The California Water Commission met in an all-day session on September 21, with the agenda dominated by preliminary hearings of evidence for resolutions of necessity for eminent domain. (They’re thinking about thinking about acquiring property.)
The meeting started at 9 a.m., but it was 2:30 before the Commission got around to considering the 28 parcels. Some landowners couldn’t wait. There’s not much point in inviting landowners to make comments if you make it unreasonably inconvenient for them.
DWR staff spent a lot of time explaining the process again, perhaps for the benefit of any landowners who had come to testify. (The Commissioners heard this all last month and had it in writing, too.) DWR claims they have broad statutory authority (referencing legislation and the Water Code) to conduct investigations necessary for improvements to the State Water Project; others argue that conveyance associated with the BDCP is not an approved and financed project yet, so DWR can’t invoke general statutory authorization.
The Governor asked for investigation of four conveyance options, but a map of the proposed exploration area shows drilling sites along what is clearly a through- or under-Delta alignment. They aren’t looking much on the west, and not on the east at all.
Melinda Terry of the North Delta Water Agency acknowledged that BDCP is facing a Catch 22 in trying to collect the data they need to evaluate different alignments and options so that they can get the project approved and financed.
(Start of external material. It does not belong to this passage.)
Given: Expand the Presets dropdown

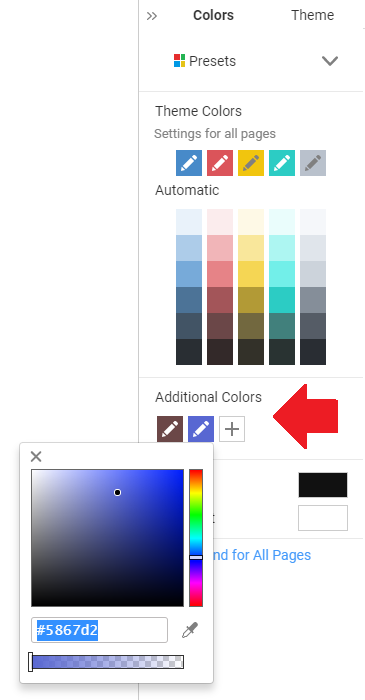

But she said that doesn’t change the intent of Water Code Section 11580:
When the department cannot acquire any necessary property by agreement with the owner, the department may exercise the power of eminent domain to acquire the property in the name of the state if the project for which the property is being acquired has been authorized and funds are available therefor.
Conveyance clearly hasn’t been authorized, and there are compelling questions about how it could be paid for if it were authorized.